People who work in this occupation generally have the interest code: AIR.
This means people who work in this occupation generally have Artistic interests, but also prefer Investigative and Realistic environments.
People who work in this occupation generally prize Independence, but also value Working Conditions and Achievement in their jobs.
- Design - Knowledge of design techniques, tools, and principles involved in production of precision technical plans, blueprints, drawings, and models.
- Building and Construction - Knowledge of materials, methods, and the tools involved in the construction or repair of houses, buildings, or other structures such as highways and roads.
- English Language - Knowledge of the structure and content of the English language including the meaning and spelling of words, rules of composition, and grammar.
- Customer and Personal Service - Knowledge of principles and processes for providing customer and personal services. This includes customer needs assessment, meeting quality standards for services, and evaluation of customer satisfaction.
- Public Safety and Security - Knowledge of relevant equipment, policies, procedures, and strategies to promote effective local, state, or national security operations for the protection of people, data, property, and institutions.

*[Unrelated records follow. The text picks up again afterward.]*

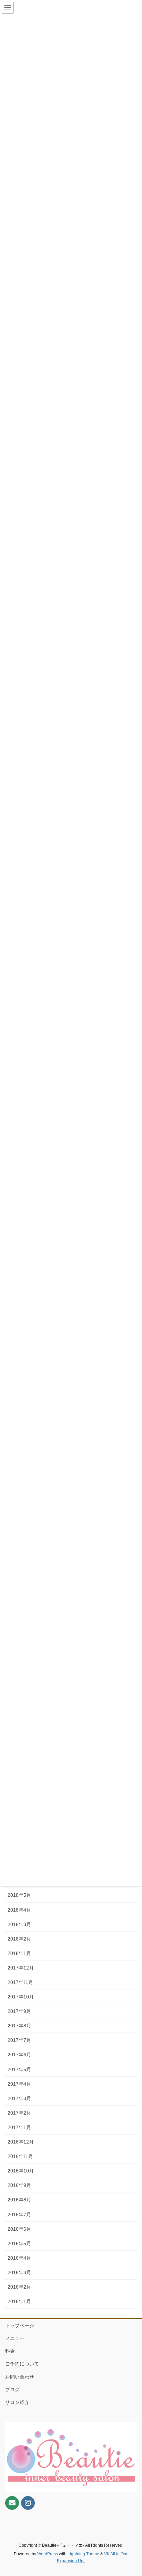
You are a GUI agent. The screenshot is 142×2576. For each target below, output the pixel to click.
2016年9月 (19, 2185)
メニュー (14, 2338)
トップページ (19, 2325)
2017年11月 (20, 1982)
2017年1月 (19, 2127)
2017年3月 (19, 2098)
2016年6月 (19, 2229)
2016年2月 (19, 2287)
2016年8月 (19, 2199)
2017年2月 (19, 2113)
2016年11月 (20, 2156)
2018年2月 (19, 1939)
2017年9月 (19, 2011)
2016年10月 (21, 2170)
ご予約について (22, 2363)
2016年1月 (19, 2301)
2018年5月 (19, 1895)
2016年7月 (19, 2214)
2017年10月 (21, 1996)
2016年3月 (19, 2272)
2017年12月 (21, 1968)
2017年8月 (19, 2025)
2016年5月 (19, 2243)
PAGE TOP (131, 2492)
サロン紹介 (17, 2402)
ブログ (12, 2389)
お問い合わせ (19, 2377)
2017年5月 (19, 2069)
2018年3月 (19, 1924)
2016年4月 (19, 2258)
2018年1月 (19, 1953)
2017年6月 (19, 2054)
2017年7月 (19, 2040)
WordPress (47, 2554)
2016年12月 (21, 2142)
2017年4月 (19, 2084)
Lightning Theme (83, 2554)
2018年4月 (19, 1910)
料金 (10, 2351)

- Active Listening - Giving full attention to what other people are saying, taking time to understand the points being made, asking questions as appropriate, and not interrupting at inappropriate times.
- Reading Comprehension - Understanding written sentences and paragraphs in work related documents.
- Coordination - Adjusting actions in relation to others' actions.
- Speaking - Talking to others to convey information effectively.
- Critical Thinking - Using logic and reasoning to identify the strengths and weaknesses of alternative solutions, conclusions or approaches to problems.
- Complex Problem Solving - Identifying complex problems and reviewing related information to develop and evaluate options and implement solutions.
- Writing - Communicating effectively in writing as appropriate for the needs of the audience.
Most of these occupations require a four-year bachelor's degree, but some do not.
In 2013, the average annual wage in New Jersey was $71,720 with most people making between $36,950 and $106,690
During 2008, this occupation employed approximately 500 people in New Jersey. It is projected that there will be 500 employed in 2018.
This occupation will have approximately 10 job openings annually.